The Coen bros. demonstrate the beautiful brutality of talent’s place within life’s natural cycle of giveth, and taketh away.
Inside Llewyn Davis
Dir: Joel and Ethan Coen
Original Release Date: 6 December 2013
No one does awkward quite like Joel and Ethan Coen. Masters of melancholy subject matter; the writer/director brothers have regularly shone beauty through unrelenting darkness with a certain sense of unique style on film, literally and metaphorically. At the same time however, the beauty they bestow is frequently, altogether rather gloriously misleading. Just as the audience is lulled, ever so briefly, into reverting to Hollywood type – in the sense that a Coen bros. character arc or plot scenario will turn out ‘for the best’ – just as quickly are they stung with the stark reality of what they’re engaged in. And rarely is it a surprise, a factor that makes the Coens’ technique and craft all the more laudable. After all, despite knowing it’s a Coen bros. flick before you watch it, by the end you’re left just as uncomfortable and compromised as the characters who’ve been draining your empathy levels for the past few hours or so. They get you, and get to you. Time and time again.
Inside Llewyn Davis, the bros. 2013 picture set within the unforgiving realms of the early 1960s Greenwich Village folk scene, itself in the grips of New York City winter, is no exception. Out on his arse wherever he goes, unable to catch the break he feels his talent deserves, and with barely a dollar to his name, our titular character (Oscar Isaac) hitches from New York to Chicago to perform one final audition for the part of ‘made it’…

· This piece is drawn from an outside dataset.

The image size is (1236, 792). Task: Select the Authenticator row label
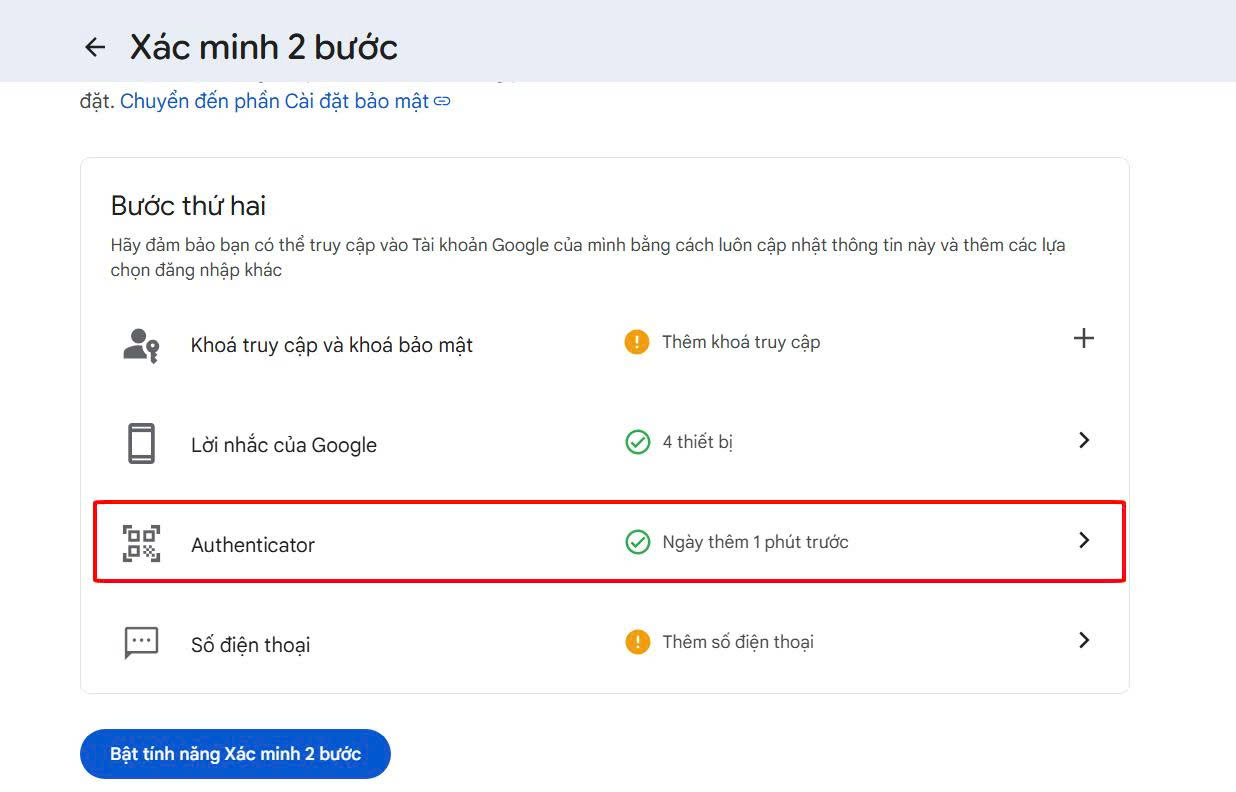[252, 544]
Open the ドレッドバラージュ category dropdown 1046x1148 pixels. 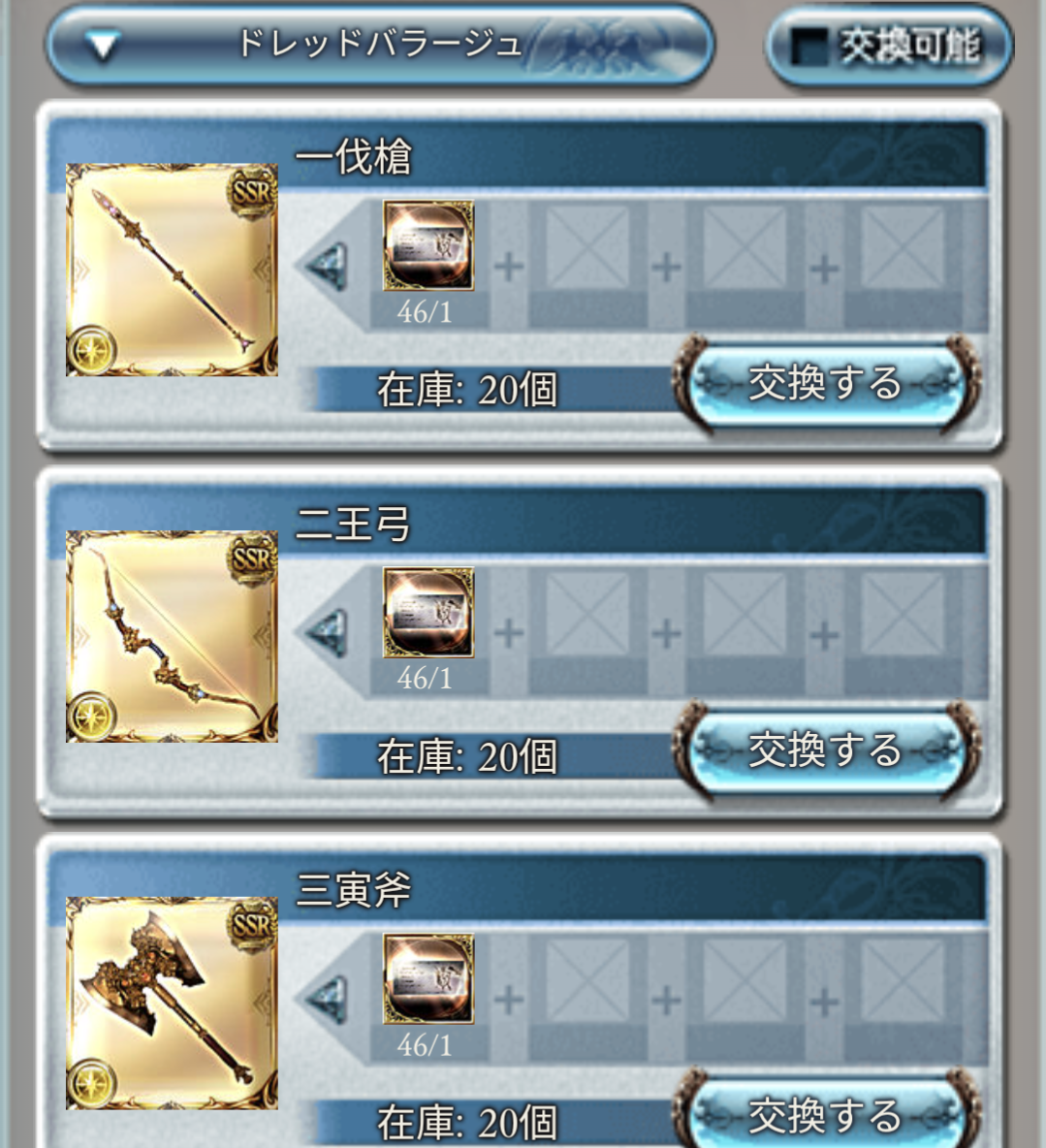(x=380, y=46)
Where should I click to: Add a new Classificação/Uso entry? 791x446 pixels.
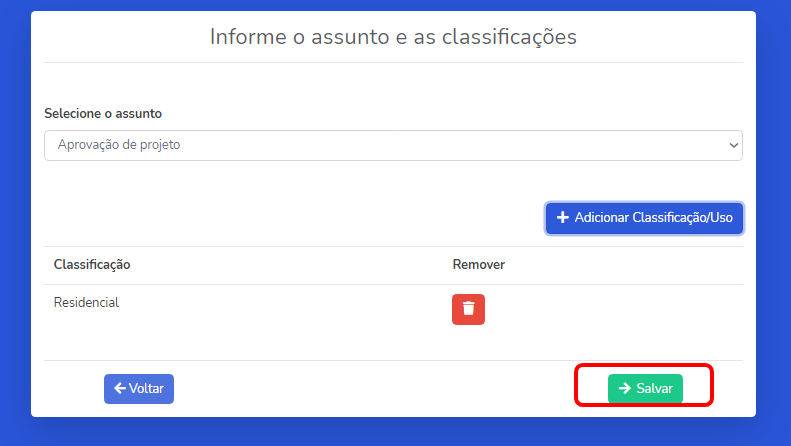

And what a performance it is. Heartfelt and moving, drowning in sorrow, Davis’ wailing tale of the death of Queen Jane Seymour – Henry VIII’s third wife and mother to his only son, Edward VI – is a wonderful parallel rendition of the character’s own traumatic themes. Using nothing more camera-wise than a slowly creeping instance of basic, over-the-shoulder shot-reverse-shot, the Coens create a heavy sense of what I like to call, beautiful tension. The shadows surrounding the floor of the closed club in which they dwell, both serve to perpetuate the ever-shortening nature of Davis’ career as a musician. These shadows, a permanent fixture that Davis has never been able to escape, once again engulf him at the equivalent of his last chance saloon, a venue that, fittingly, is not even open to the public.
Isaac, who recorded the song live, plays to the conflicted minds of the audience splendidly, demonstrating the hallmarks of a down-on-their-luck potential star in the making now giving it their all one final time while laced with hints of fear and the underlying knowledge of negative inevitability. Even then, however, part of you wonders if he’s pulled it off, willing him to do despite his frequent tendency toward acting the arsehole, such is the practise of traditional Hollywood. Alas, the harsh reality of the music industry and, of course, life itself, is that those with the power to invest only invest in what can be sold, as producer Bud Grossman frankly informs Davis upon completion of his performance. It’s a bitter reminder to Davis and to everyone watching that no matter the sacrifice, perseverance, or ability a single artist, if the selling of the talent one is blessed with does not equate to the generation of profit, then one’s progression, more than likely, has a remarkably low ceiling. Like King Henry, Davis suffers insurmountable loss in place of what he wants. Like Queen Jane, his career is dead, cold as a stone.
And once again, they got to you.
Joel and Ethan Coen’s upcoming picture, ‘Hail, Caesar!’, is due for release 5 Feb 2016.